The undersigned respectfully makes the following return: That he arrested the within-named John Shank as a deserter of the One Hundred and seventy-eighth Regiment Pennsylvania Militia, and find no evidence of being mustered in the service of the United States.
D. J. BOYNTON,
Captain Ninety-third Regiment Pennsylvania Volunteers, Recruiting Officer
Upon which the following indorsement was made upon the writ:
MAY 4, 1863.
On the hearing of the came it appearing that John Shank, by the return of the respondent, was not mustered into service, and consequently not a deserter, he is discharged from custody.
H. G. LONG.
The fact of the man having been drafted does not appear upon the record as brought before the judge.
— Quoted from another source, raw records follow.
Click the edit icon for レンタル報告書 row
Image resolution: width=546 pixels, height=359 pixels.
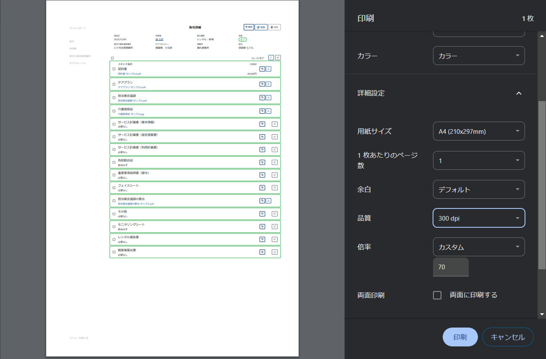point(275,239)
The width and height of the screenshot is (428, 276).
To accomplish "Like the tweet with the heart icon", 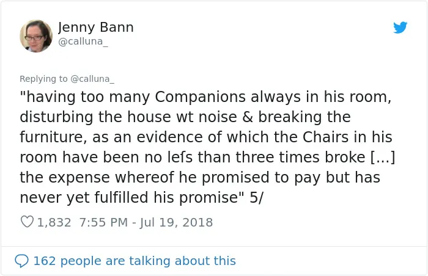I will pyautogui.click(x=27, y=222).
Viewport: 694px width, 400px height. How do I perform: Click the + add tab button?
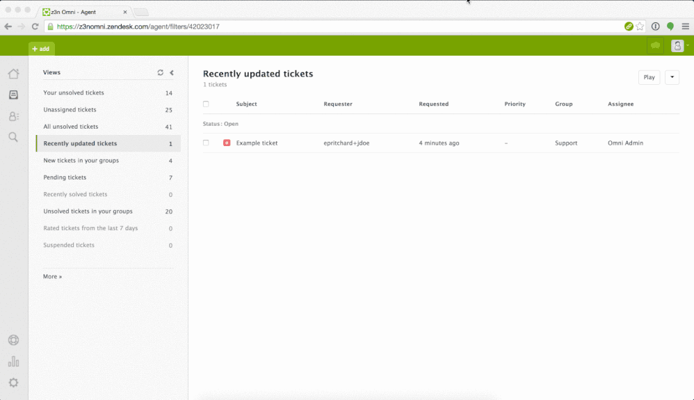pos(41,49)

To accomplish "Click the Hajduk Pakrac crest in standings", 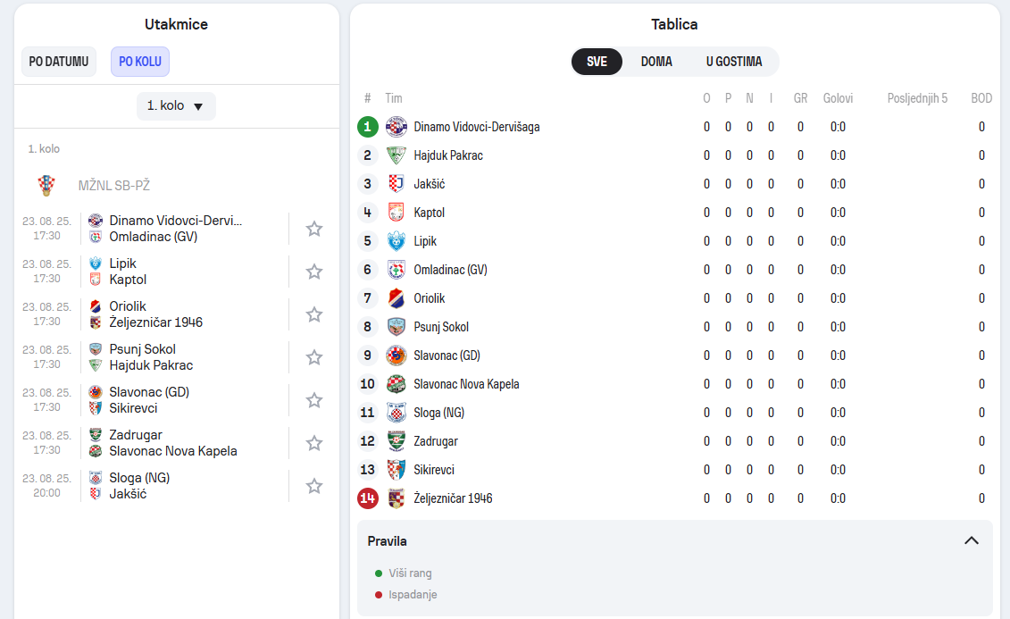I will (396, 155).
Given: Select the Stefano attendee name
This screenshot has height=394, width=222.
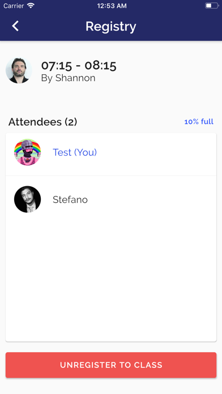Looking at the screenshot, I should (x=70, y=200).
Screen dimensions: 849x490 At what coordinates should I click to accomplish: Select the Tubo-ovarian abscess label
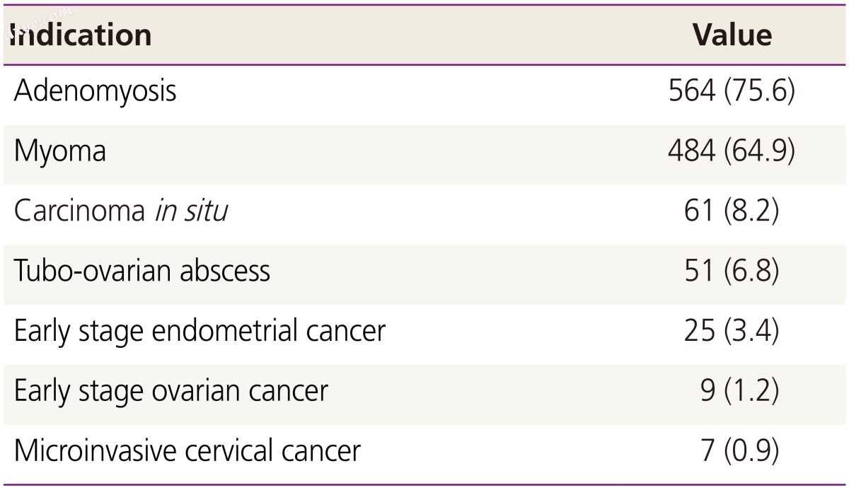point(142,271)
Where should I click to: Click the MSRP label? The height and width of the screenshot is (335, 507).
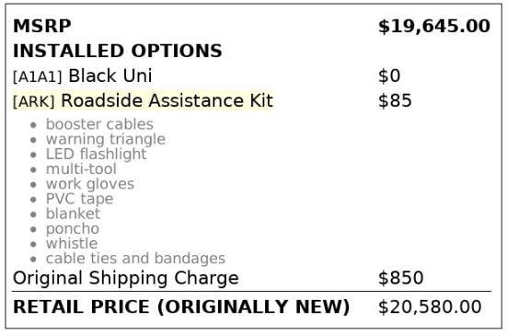pyautogui.click(x=42, y=26)
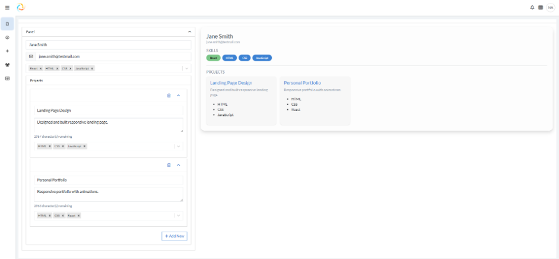This screenshot has height=259, width=559.
Task: Open the document page in the sidebar
Action: coord(7,24)
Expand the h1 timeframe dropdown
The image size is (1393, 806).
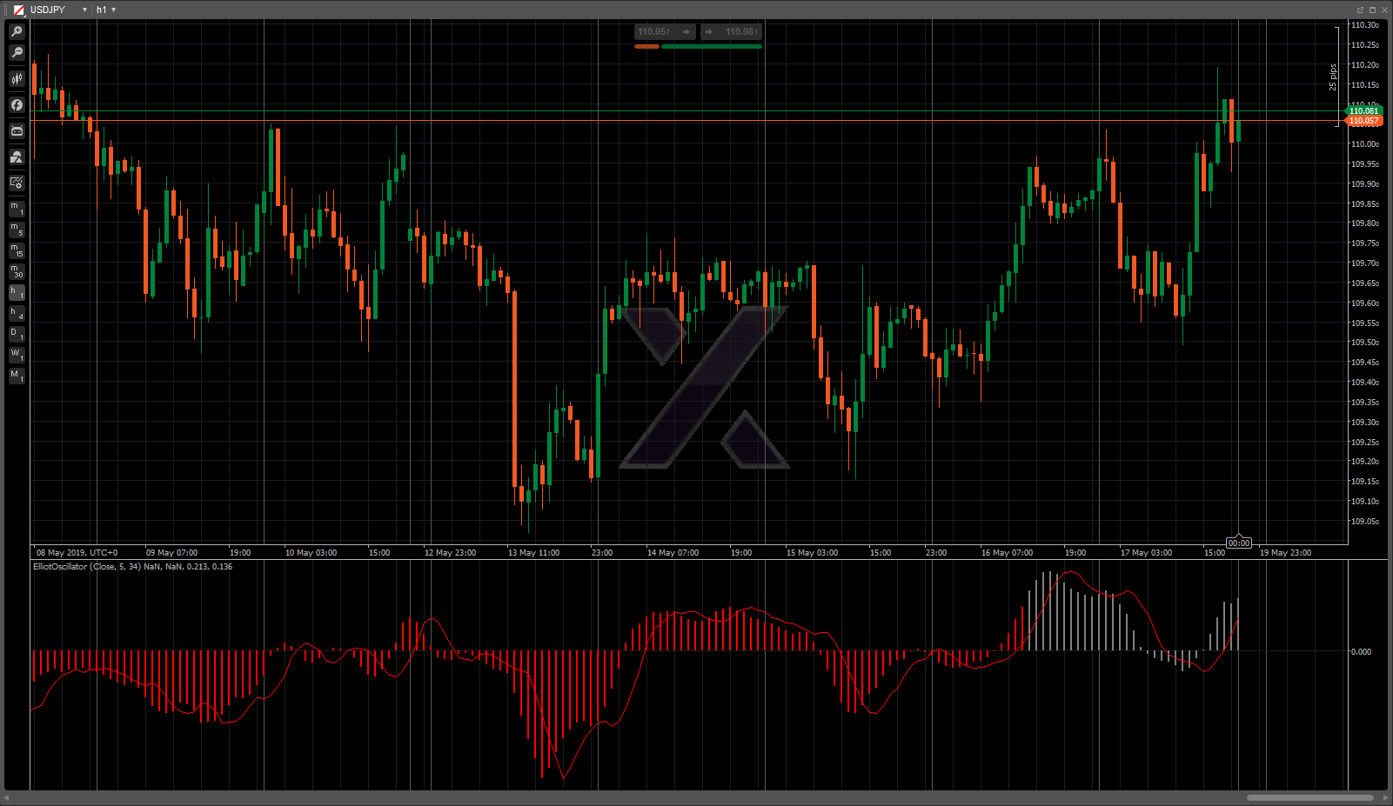pos(114,10)
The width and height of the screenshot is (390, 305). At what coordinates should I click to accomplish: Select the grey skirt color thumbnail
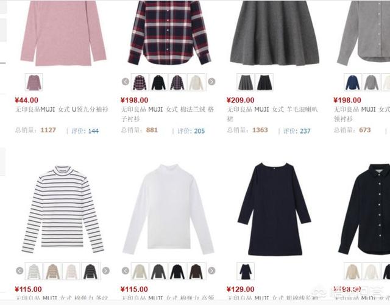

I therefore ordered his rearrest in order to have the facts fully brought up.
I have the honor to be, your obedient servant,
A. W. BOLENIUS,
Captain and Provost-Marshal, Ninth District of Pennsylvania.
WAR DEPT. PROV. March GENERAL'S OFFICE, Numbers 17.
Washington, D. C., June 2, 1863
To prevent misapprehension, boards of enrollment will at once instruct their enrolling officers that they are to enroll all made citizens of the United States, and persons of foreign birth who have declared on oath their intention to become citizens under and in pursuance of the laws thereof, between the ages of twenty and forty-five years. This enrollment is, therefore, simply a census of all made citizens, and persons of foreign birth who have declared on oath their intentions to become citizens as above cited, between the ages of twenty and forty- five years. Neither the enrolling officers nor the boards of enrollment shall make exemptions from enrollment. The question of exemption is to be considered by the boards of enrollment alone, and only with regard to draft.
JAMES B. FRY,
ALBANY, June 2, 1863.
Honorable E. M. STANTON:
Governor Seymour desires to be informed to-day, if possible, if one or two batteries of light artillery, composed of returned two years" volunteers, will be accepted if completed in a short time.
J. B. STONEHOUSE,
Acting Assistant Adjutant-General.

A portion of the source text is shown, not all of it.